- Gashamo Location within Ethiopia
- Coordinates: 8°07′02″N 45°20′46″E﻿ / ﻿8.11722°N 45.34611°E
- Country: Ethiopia
- Region: Somali
- Zone: Jarar Zone
- Districts: Misraq Gashamo
- Elevation: 807 m (2,648 ft)

Population (2007)
- • Total: 6,659
- Time zone: UTC+3 (EAT)

= Gashamo =

Gashamo (Gaashaamo) is a town and the capital of the Misraq Gashamo woreda, in the Somali Region of Ethiopia. It is considered part of the Haud.

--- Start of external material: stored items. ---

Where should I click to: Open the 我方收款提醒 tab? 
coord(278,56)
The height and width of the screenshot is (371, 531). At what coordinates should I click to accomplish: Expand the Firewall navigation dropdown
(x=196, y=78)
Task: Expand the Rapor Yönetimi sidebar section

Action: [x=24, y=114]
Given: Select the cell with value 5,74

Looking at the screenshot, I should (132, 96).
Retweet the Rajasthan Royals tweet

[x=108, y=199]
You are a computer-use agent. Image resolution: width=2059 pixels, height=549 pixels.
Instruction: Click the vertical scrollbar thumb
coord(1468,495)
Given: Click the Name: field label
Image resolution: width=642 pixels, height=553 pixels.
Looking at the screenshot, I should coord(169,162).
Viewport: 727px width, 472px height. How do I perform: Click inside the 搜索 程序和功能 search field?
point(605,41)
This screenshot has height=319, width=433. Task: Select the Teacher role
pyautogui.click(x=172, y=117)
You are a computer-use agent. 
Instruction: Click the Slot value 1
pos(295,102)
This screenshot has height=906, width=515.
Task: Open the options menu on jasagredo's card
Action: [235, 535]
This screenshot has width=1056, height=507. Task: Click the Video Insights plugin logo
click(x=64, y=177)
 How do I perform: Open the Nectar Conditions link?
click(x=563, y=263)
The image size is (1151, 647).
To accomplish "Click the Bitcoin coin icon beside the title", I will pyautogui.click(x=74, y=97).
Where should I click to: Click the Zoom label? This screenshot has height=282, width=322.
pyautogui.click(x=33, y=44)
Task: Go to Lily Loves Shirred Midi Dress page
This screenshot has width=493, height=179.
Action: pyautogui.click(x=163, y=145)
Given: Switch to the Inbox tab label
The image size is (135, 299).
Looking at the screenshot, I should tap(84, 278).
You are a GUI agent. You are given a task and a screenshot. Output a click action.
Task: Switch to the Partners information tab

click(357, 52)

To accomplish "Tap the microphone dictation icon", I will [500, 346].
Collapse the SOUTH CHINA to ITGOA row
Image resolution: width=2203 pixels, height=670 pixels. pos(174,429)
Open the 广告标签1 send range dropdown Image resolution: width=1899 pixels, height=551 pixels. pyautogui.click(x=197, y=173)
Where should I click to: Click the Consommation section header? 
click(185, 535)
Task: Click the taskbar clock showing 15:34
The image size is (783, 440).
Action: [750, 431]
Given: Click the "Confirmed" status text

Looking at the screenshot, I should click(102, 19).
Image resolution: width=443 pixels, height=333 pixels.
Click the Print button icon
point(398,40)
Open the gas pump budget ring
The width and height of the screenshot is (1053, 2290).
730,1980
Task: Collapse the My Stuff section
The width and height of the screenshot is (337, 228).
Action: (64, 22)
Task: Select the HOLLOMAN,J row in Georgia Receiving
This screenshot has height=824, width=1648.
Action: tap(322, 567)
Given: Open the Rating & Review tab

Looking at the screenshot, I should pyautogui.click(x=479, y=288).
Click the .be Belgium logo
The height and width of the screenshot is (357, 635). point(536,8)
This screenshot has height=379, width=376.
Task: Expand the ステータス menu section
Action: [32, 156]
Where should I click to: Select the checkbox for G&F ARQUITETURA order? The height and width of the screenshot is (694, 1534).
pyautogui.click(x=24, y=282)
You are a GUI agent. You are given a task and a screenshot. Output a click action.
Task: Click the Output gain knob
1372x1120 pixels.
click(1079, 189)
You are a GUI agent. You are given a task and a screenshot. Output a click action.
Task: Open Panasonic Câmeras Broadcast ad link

It is approximately 45 km south of the border with Somaliland.

== Demographics ==
Based on the 2007 Census conducted by the Central Statistical Agency of Ethiopia (CSA), the wider woreda has a total population of 95,191, of whom 52,645 are men and 42,546 women. While 6,659 or 7% are urban inhabitants, a further 20,583 or 21.62% are pastoralists. 98.72% of the population said they were Muslim. The town is dominated by the Garhajis clan.

The 1994 national census reported Gashamo's population was 2,998, with a total population for this woreda of 72,574, of whom 39,596 were men and 32,978 were women; 5,231 or 7.21% were urban inhabitants. The largest ethnic group reported in Misraq Gashamo was the Somali people (99.98%).